> _TEXTE FOURNI_
========

Manifestation à République : avocat, technicien, cheminot... Ils ont passé vingt-quatre heures en garde à vue
Andréa, Guillaume et Gabriel font partie des 341 personnes interpellées dimanche en marge de la manifestation qui s'est déroulée place de la République, à Paris. Ils racontent.
Ils savaient qu'ils n'avaient pas le droit d'être là, mais qu'importe. Dimanche 29 novembre, Andréa, Guillaume et Gabriel se sont rassemblés place de la République, à Paris, en marge de la COP21. Sous différentes bannières, mais pour des idéaux communs, les trois manifestants sont venus protester contre les modalités de la conférence environnementale et contre l'état d'urgence. Interpellés dans l'après-midi par les forces de l'ordre à la suite des débordements, ils ont été placés en garde à vue pendant 24 heures, avant d'être libérés.
Andréa, 29 ans, avocat : "J'avais peur des terroristes, maintenant j'ai aussi peur du gouvernement"

========

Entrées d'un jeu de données
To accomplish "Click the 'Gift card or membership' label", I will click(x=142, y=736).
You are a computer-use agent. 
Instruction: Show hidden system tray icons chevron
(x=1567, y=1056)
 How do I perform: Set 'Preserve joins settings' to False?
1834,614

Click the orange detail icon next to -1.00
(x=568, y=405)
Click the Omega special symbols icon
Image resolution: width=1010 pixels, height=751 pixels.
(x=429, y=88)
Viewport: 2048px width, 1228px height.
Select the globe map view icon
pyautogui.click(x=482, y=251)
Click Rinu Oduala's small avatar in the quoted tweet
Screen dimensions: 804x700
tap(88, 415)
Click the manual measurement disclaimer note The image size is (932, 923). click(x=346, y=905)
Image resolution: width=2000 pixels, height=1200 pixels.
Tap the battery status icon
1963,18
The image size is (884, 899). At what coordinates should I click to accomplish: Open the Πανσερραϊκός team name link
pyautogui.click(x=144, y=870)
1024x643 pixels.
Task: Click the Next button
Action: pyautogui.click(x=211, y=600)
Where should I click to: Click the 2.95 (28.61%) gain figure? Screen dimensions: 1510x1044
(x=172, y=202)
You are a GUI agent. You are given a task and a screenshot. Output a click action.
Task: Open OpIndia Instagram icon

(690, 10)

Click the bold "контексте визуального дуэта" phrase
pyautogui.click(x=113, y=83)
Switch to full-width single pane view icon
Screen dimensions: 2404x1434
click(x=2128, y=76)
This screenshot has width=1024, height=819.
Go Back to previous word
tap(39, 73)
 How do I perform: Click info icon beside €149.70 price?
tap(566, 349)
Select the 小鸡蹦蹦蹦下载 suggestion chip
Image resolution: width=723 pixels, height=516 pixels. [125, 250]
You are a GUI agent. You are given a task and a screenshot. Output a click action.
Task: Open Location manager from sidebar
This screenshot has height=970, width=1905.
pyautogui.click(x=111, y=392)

========

> _TÂCHE DEMANDÉE_
Poursuivez, s'il vous plaît, l'article sur la manifestation place de la République à partir de l'endroit où il s'arrête. Ces entrées n'ont aucun rapport avec l'article sur la manifestation place de la République.

> _LA RÉPONSE_
Andréa sort tout juste de la Sorbonne. Avocat depuis le mois de janvier, il exerce en individuel dans un petit cabinet parisien. Arrivé à 14 heures place de la République, il remarque immédiatement la présence d'une trentaine de manifestants "assez inquiétants", "des personnes cagoulées jetaient des projectiles sur les policiers. Je ne sais pas qui a commencé, mais il y a vite eu des jets de grenades et de gaz lacrymogènes avec la police", raconte le jeune homme. Malgré la confusion, Andréa se range du côté d'un cortège de manifestants portant la banderole du NPA (Nouveau parti anticapitaliste). "Comme eux, j'étais venu pour protester contre les dérives sécuritaires de l'état d'urgence."
Regroupé à l'angle de la rue du Faubourg-du-Temple, le cortège poursuit la manifestation, malgré les ordres de dispersion lancés par la police dans des hauts-parleurs. "Les policiers nous ont alors encerclés, on ne pouvait pas partir. Je n'ai pas tenté de fuir, je voulais rester par solidarité avec les autres." Au bout de trois heures, un policier contrôle son identité et l'embarque dans une fourgonnette au commissariat de Bobigny. "Ils n'ont pas gardé OIivier Besancenot [un des leaders du NPA]. Trop risqué."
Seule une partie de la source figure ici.